Spontaneously uneven CPU utilization between data nodes in the cluster

Radiosterne · August 23, 2015, 9:25am

Hello gentlemen!

We have ES cluster consisting of nine virtual machines — four data nodes, two client nodes (allocated evenly across two physical hosts) and three master nodes (one per physical host), which was running smoothly in this configuration for about 8 to 9 months.

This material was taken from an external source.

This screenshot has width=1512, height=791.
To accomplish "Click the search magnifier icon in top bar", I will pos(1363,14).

However, last night two data nodes (allocated on the same physical host) spontaneously doubled their CPU utilization without, it seems, any additional workload — overall cluster throughput haven't changed, RPS values according to /nodes/stats API were distributed even between al four data nodes.

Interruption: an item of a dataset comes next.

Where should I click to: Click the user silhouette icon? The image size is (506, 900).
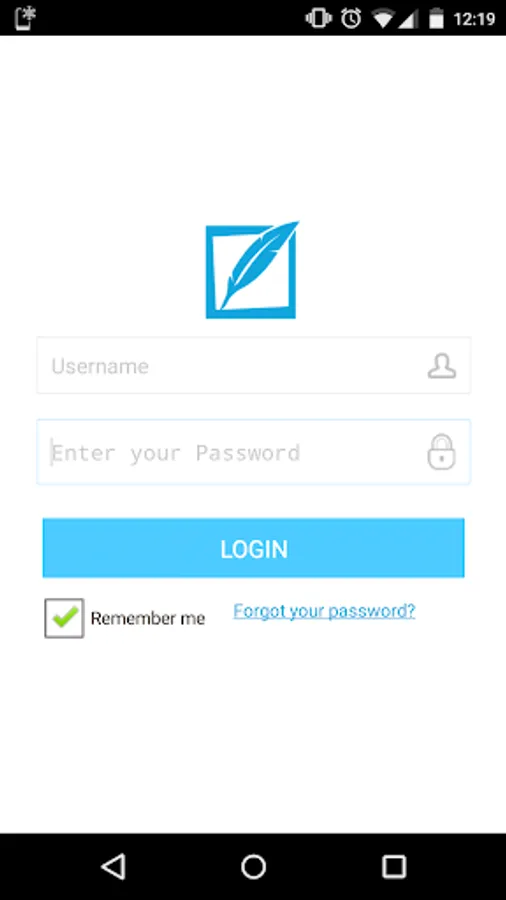click(442, 366)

At the time of this event, cluster was in search-only mode, without any data-modifying operations, and if I'm interpreting hot_threads output correctly, searching operations, indeed, are a problem:

35.8% (178.8ms out of 500ms) cpu usage by thread 'elasticsearch[mk_es_01-data_011][search][T#14]'
 10/10 snapshots sharing following 10 elements
   sun.misc.Unsafe.park(Native Method)
   java.util.concurrent.locks.LockSupport.park(Unknown Source)
   java.util.concurrent.LinkedTransferQueue.awaitMatch(Unknown Source)
   java.util.concurrent.LinkedTransferQueue.xfer(Unknown Source)
   java.util.concurrent.LinkedTransferQueue.take(Unknown Source)
   org.elasticsearch.common.util.concurrent.SizeBlockingQueue.take(SizeBlockingQueue.java:162)
   java.util.concurrent.ThreadPoolExecutor.getTask(Unknown Source)
   java.util.concurrent.ThreadPoolExecutor.runWorker(Unknown Source)
   java.util.concurrent.ThreadPoolExecutor$Worker.run(Unknown Source)
   java.lang.Thread.run(Unknown Source)

8.1% (40.5ms out of 500ms) cpu usage by thread 'elasticsearch[mk_es_01-data_011][management][T#5]'
 10/10 snapshots sharing following 9 elements
   sun.misc.Unsafe.park(Native Method)
   java.util.concurrent.locks.LockSupport.parkNanos(Unknown Source)
   java.util.concurrent.LinkedTransferQueue.awaitMatch(Unknown Source)
   java.util.concurrent.LinkedTransferQueue.xfer(Unknown Source)
   java.util.concurrent.LinkedTransferQueue.poll(Unknown Source)
   java.util.concurrent.ThreadPoolExecutor.getTask(Unknown Source)
   java.util.concurrent.ThreadPoolExecutor.runWorker(Unknown Source)
   java.util.concurrent.ThreadPoolExecutor$Worker.run(Unknown Source)
   java.lang.Thread.run(Unknown Source)

7.5% (37.3ms out of 500ms) cpu usage by thread 'elasticsearch[mk_es_01-data_011][search][T#5]'
 10/10 snapshots sharing following 10 elements
   sun.misc.Unsafe.park(Native Method)
   java.util.concurrent.locks.LockSupport.park(Unknown Source)
   java.util.concurrent.LinkedTransferQueue.awaitMatch(Unknown Source)
   java.util.concurrent.LinkedTransferQueue.xfer(Unknown Source)
   java.util.concurrent.LinkedTransferQueue.take(Unknown Source)
   org.elasticsearch.common.util.concurrent.SizeBlockingQueue.take(SizeBlockingQueue.java:162)
   java.util.concurrent.ThreadPoolExecutor.getTask(Unknown Source)
   java.util.concurrent.ThreadPoolExecutor.runWorker(Unknown Source)
   java.util.concurrent.ThreadPoolExecutor$Worker.run(Unknown Source)
   java.lang.Thread.run(Unknown Source)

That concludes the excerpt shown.